WHAT IS EXPECTED – From the text below on NP-complete problems and information content, return word for word the passage that begins with the words containing "if P != NP, this" and ends with "other way around.".

PROVIDED TEXT –
··········

LONG VERSION: Suppose P is an NP complete decision problem; for each instance, the answer is either 'yes' or 'no'. Let P have verifying function V. Let the language L be the set of all binary strings s that represent instances of P for which V(s) = 1, i.e. the set of all strings s that represent instances of P for which the answer is 'yes'. If L (the set of all instances of P for which the answer is 'yes') is finite, then you can easily answer all instances of the problem P in constant time by using a lookup table that stores all members of L (i.e. all finite languages are regular.)

So, consider the case when L is infinite. We know that V must be expressible in terms of a finite sequence of symbols. Suppose we have manged to express V using a total of C bits. The entropy of all C-bit binary sequences is bounded by a function of C alone; i.e. it is independent of the specific content of V, all that matters is how many bits are in some (it doesn't matter which) implementation of V. My primitive understanding of information theory tells me that if V has a finite amount of information, and L is uniquely determined by V, then L cannot possibly have MORE information than V; if you have V and enough time, you can compute all of L. This limits the possibilities of L, and suggest to me that there must be a way to find a (possibly complex and incomprehensible algorithm) for solving all instances of P, by 'compressing' L in just the right way. I admit that this is very hand-wavey; i just don't know enough information theory to pin everything down.

SHORT VERSION: if you can verify all solutions to a problem using a function expressible using a finite sequence of symbols, then the total information content of a sequence representing all solutions to the problem can't exceed the information content of the verifying algorithm.

if P != NP, this (to me) implies that a list of answers to a problem somehow has more information than an algorithm that can be used to generate that list of all answers. it seems to me that the algorithm could easily contain more information than the list, but not the other way around.

··········

MATERIAL SUPPLIED –
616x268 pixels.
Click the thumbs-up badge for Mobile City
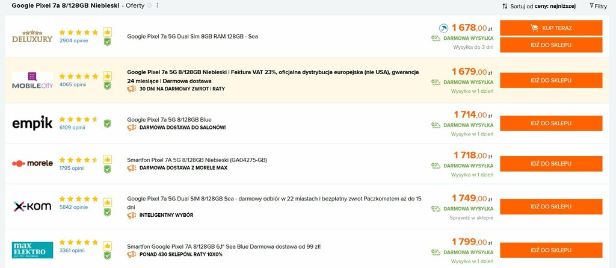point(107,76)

··········

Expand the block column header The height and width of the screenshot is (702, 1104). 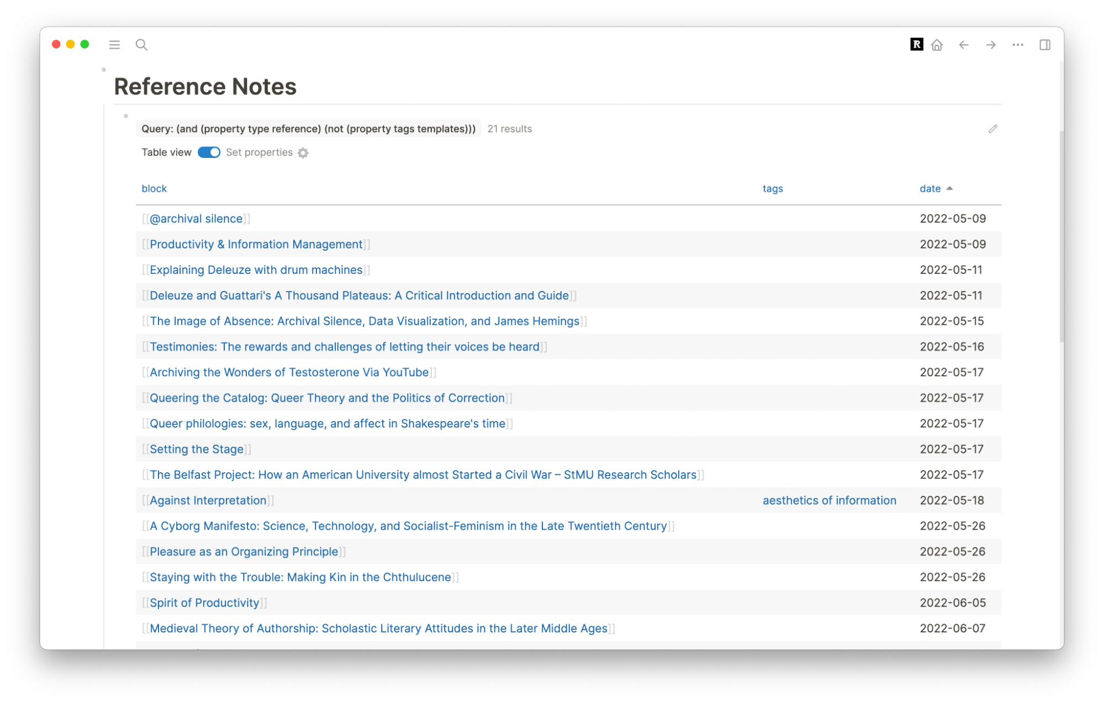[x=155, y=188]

··········

SOLUTION –
if P != NP, this (to me) implies that a list of answers to a problem somehow has more information than an algorithm that can be used to generate that list of all answers. it seems to me that the algorithm could easily contain more information than the list, but not the other way around.